少額短期保険

 保険には、病気やケガでの入院や死亡に備える生命保険と、物や住宅などの損害に備える損害保険があります。また、一定期間に小さな額で備えたい、という場合には「少額短期保険」と呼ばれる保険も活用できます。今回はそんな少額短期保険について解説します。

もしもの時にコンパクトに備える少額短期保険の特徴

 少額短期保険とは、その名の通り「少額」の保険金を受け取れる補償を「短期」の間、用意できる保険です。ミニ保険といった呼び方をすることもあります。

【図表1】少額短期保険の特徴

メリット デメリット
  • 短期間補償が必要な場合に対応できる
  • 補償額が小さいので、保険料を抑えることができる
  • ニッチなニーズに合った保険商品を探せる
  • 長期間や大きな保険金額の補償は選べない
  • 終身タイプの保険が無いので、契約更新時には保険料も上がることが多い
  • 保険料控除の対象外
  • 契約者保護機構の対象外
    (供託金の範囲内での補償はある)

ニッチなニーズにも割安に備えられる一方、大きな保険金額の補償は選べない

 少額短期保険には一生涯補償が続く終身タイプのものはなく、保険期間も1年または2年と短い期間に限られています。保険金額も種類ごとに上限が設定されており、死亡保険であれば300万円以下、医療保険であれば80万円以下、損害保険では1,000万円以下などと決められています。

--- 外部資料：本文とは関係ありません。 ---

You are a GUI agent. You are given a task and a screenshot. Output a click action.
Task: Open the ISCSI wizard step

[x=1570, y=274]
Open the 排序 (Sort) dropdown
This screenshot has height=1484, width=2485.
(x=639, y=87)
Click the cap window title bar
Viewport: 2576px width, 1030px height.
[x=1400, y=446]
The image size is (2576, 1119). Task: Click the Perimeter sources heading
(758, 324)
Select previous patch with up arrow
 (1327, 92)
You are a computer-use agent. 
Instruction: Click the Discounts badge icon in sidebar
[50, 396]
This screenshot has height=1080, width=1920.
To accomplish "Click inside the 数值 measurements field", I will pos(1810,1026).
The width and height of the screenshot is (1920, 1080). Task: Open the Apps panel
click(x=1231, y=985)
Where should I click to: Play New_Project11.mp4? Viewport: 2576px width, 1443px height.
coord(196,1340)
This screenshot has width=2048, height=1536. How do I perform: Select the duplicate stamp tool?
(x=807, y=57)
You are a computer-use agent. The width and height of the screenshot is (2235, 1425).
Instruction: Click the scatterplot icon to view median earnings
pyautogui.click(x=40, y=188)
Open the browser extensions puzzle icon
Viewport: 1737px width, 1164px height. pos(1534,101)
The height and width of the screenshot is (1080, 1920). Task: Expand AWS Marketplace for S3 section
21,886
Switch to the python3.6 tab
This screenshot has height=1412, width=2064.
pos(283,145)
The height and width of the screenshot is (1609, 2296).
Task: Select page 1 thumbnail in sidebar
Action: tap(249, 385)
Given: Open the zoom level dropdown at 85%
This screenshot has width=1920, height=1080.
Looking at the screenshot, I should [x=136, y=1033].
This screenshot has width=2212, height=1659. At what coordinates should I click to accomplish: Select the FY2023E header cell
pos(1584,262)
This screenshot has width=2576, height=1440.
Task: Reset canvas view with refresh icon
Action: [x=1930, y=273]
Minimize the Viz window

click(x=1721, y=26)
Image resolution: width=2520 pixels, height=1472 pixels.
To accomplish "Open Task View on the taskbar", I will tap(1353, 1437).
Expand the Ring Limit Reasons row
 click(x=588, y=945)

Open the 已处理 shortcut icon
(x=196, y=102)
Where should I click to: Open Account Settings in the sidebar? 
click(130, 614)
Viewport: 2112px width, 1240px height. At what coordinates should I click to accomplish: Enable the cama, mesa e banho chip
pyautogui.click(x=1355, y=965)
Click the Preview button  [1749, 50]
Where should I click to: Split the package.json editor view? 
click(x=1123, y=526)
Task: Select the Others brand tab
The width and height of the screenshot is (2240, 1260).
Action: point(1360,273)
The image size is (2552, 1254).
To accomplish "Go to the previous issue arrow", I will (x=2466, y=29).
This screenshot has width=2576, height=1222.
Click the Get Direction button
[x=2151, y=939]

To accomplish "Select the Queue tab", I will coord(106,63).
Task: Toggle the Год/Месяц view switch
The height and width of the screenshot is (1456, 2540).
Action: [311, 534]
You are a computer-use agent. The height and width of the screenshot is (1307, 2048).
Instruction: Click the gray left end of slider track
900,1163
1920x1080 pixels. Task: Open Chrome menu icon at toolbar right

 また、1契約者が契約できる保険金額の合計も1,000万円までとなっています。保険期間や保険金額が限定されているため、保険料は割安な傾向にあります。

 入院や死亡時に備える生命保険は生命保険会社が、物や住宅などへの損害に備える損害保険は損害保険会社が販売するのが通常です。少額短期保険会社の場合は、この両方の種類を販売できるため、それを活かして特徴的な商品が販売されることも多いようです。

保険金額が限定されている保険期間や保険金額が限定されているため、少額短期保険は保険料は割安な傾向

 加入する前に知っておきたい注意点もあります。生命保険会社や損害保険会社の場合、経営破たん時にも契約者保護機構により契約者は一定の保護を受けられます。一方で少額短期保険会社は契約者保護機構の対象ではなく、契約者保護は少額短期保険会社の用意した供託金の範囲内で行われます。

 また、通常は医療保険や死亡保険、地震保険で支払った保険料は所得税の控除対象となります。しかし少額短期保険の場合、支払った保険料は所得税の控除対象外です。